The program was actually a distinct triptych without the audience even realizing the structure. It’s not unusual to have music playing (usually generally going unnoticed) while the audience finds its seats, settles down, and waits for a performance to begin. The difference here was that what was being played was part of the concert. Basically, we were hearing examples of the earliest recordings from around 100 years ago: Edison cylinders and lesser-known devices with scratchy sounds of Chinese opera, Casals playing the first recording of the Bach suites, Rachmaninoff solos, and others. What a revolutionary concept that must have been!

Kronos came out and proceeded to play a remarkably eclectic mix of works that were written during the period of World War I, 1914-18, or whose composers flourished then. But first there was an eerie and other-worldly (I guess to Western ears) Byzantine chant by Vrebalov, the featured composer for the film at the end of the program. Harrington played a cantor-like modal plea while the others either had drones or spare sustained chords floating beyond.

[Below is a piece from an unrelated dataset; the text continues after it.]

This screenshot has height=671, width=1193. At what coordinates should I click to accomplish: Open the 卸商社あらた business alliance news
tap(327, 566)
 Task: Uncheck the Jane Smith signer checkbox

Igor Stravinsky’s Three Pieces for String Quartet, has the composer in the midst of his great ballet successes and his developing neo-classical style, and Kronos played it just as Stravinsky demanded: according to the composer’s directions, no personal emotion permitted!

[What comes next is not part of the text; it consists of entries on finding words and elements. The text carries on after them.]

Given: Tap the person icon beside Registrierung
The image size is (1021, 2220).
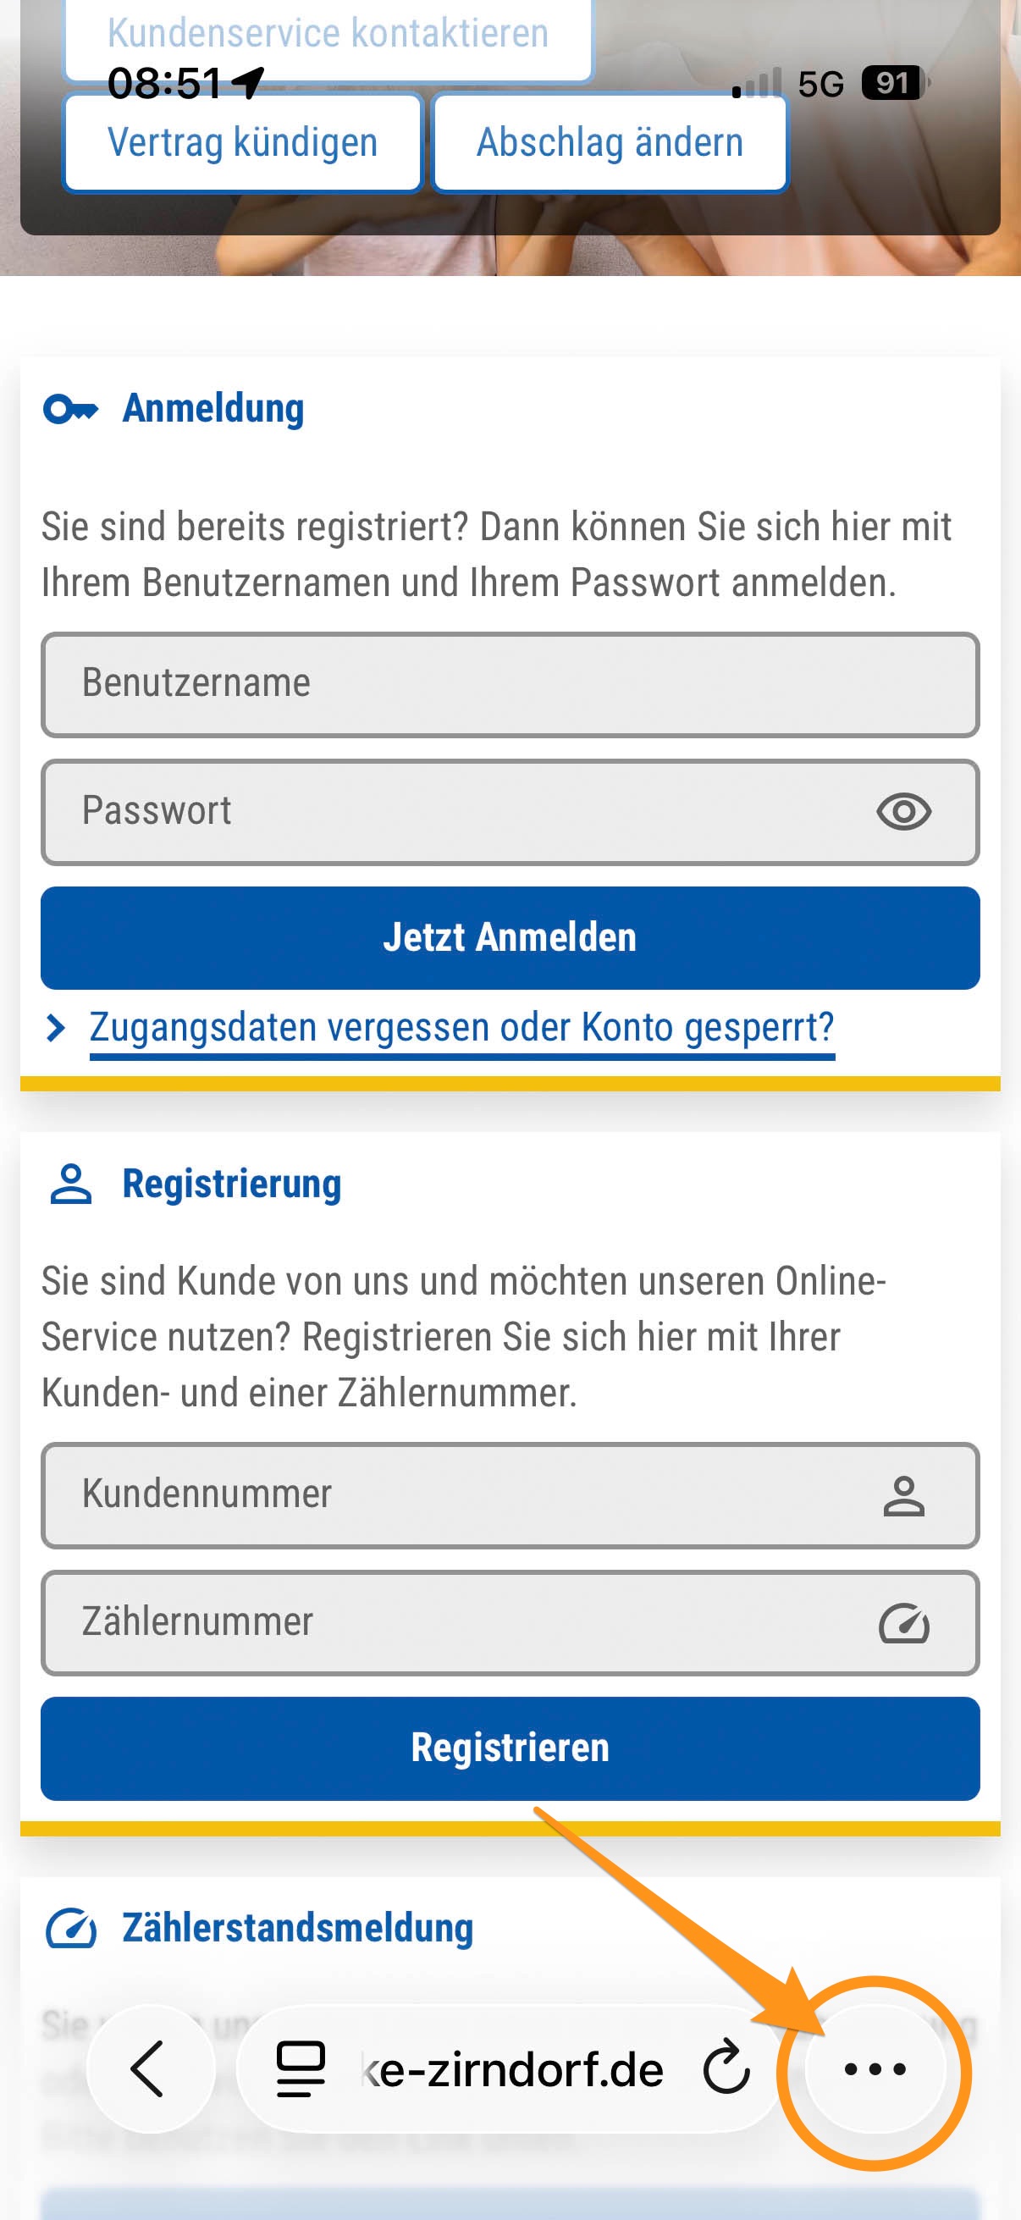Looking at the screenshot, I should (71, 1184).
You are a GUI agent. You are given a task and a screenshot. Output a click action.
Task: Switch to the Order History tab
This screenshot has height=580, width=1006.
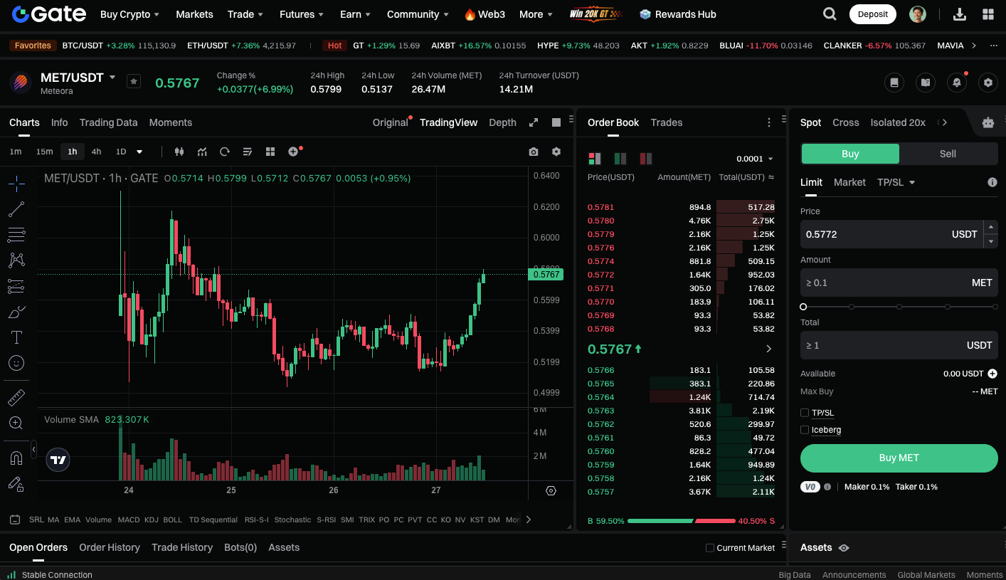(110, 547)
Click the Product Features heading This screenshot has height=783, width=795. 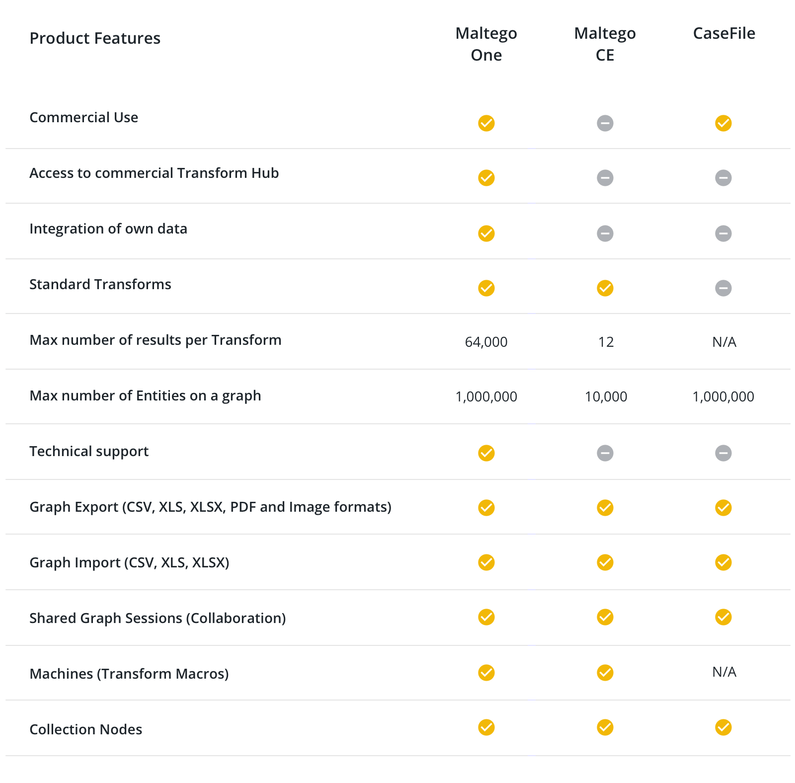[95, 38]
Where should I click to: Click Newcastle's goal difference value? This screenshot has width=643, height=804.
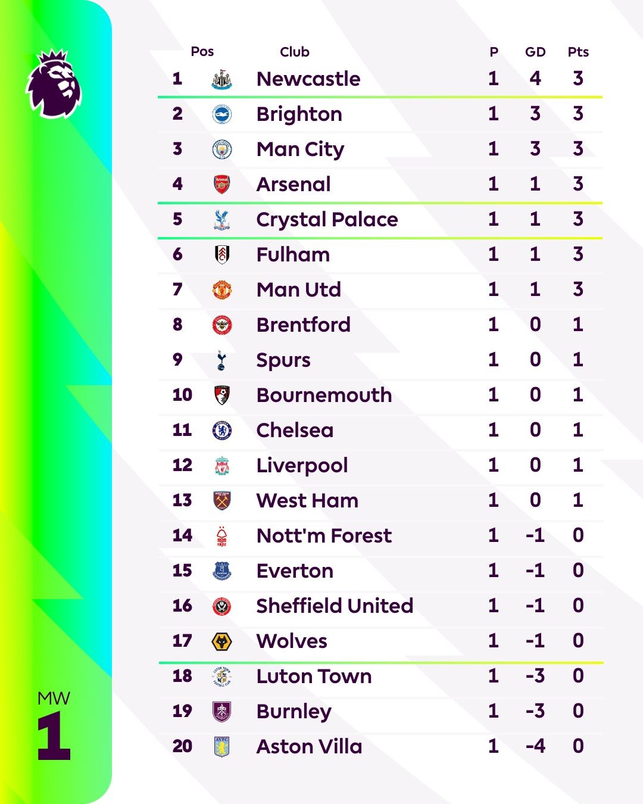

You cannot attend a Kronos Quartet concert without encountering composers and works you’ve never heard of, and that’s what’s so exciting about their performances. This program’s “unknowns” were Geeshie Wiley and Tanburi Cernil Bey. Wiley was a female American blues singer and guitarist and her “Last Kind Words” was an example of the way blues can be played by strings. Bey was an influential Turkish composer whose music allowed the group to demonstrate their fidelity to authentic performance practices of other cultures. They also revisited the very first piece they ever performed, more than forty years ago: the highly compressed, blink and you’ll miss it, Six Bagatelles, Op. 9, by Anton Webern. Perhaps the most unusual – and rare – work was Kronos playing a distinctly Charles Ives-like accompaniment to the composer himself singing his song “They are There! Fighting for the People’s New Free World.” That tittle was meant to be sarcastic as Ives was virulently anti-war, proclaiming, “Most wars are made by small stupid selfish bossing groups while the people have no say.”

A stunningly beautiful Kronos-arranged section from Rachmaninoff’s All-Night Vigil led directly into the featured portion of the program: Bill Morrison’s meticulously researched collection of archival World War I footage that was set to an original score by Aleksandra Vrebalov, born in the former Yugoslavia. Morrison did not attempt to “clean” up these 100-year-old images, retaining the visual damage and static as a metaphor of this “war to end all wars” as the start of the disintegration of civilization as we knew it. Vrebalov’s music, which came first, with the film edited for the score, ranged from depictions of the pomposity and arrogance of those who lead us into war to searingly loud and angry sections reminiscent of Penderecki’s Threnody to the Victims of Hiroshima. While Kronos subsided to a quasi-peaceful passage, a final, somewhat lengthy image of a descending parachute served only to scoff at the irony that this end might be the worst that we’d need to endure.

As powerful and moving as this program was, it did not compare with an encore that, surrounding recent events, was emotionally explosive. Harrington simply said “in memory of Deah Shaddy Barakat, Yusor Mohammad Abu-Salha, and Razan Mohammad Abu-Salha we will play “The Beatitudes” by Vladimir Martynov.” This is possibly the most sublime, peaceful, heart-wrenching music that has been written in decades, and its effect was visceral and palpable. It simultaneously grieves but gives solace and hope. There could not have been anyone not affected by this monumental example of the effect of music.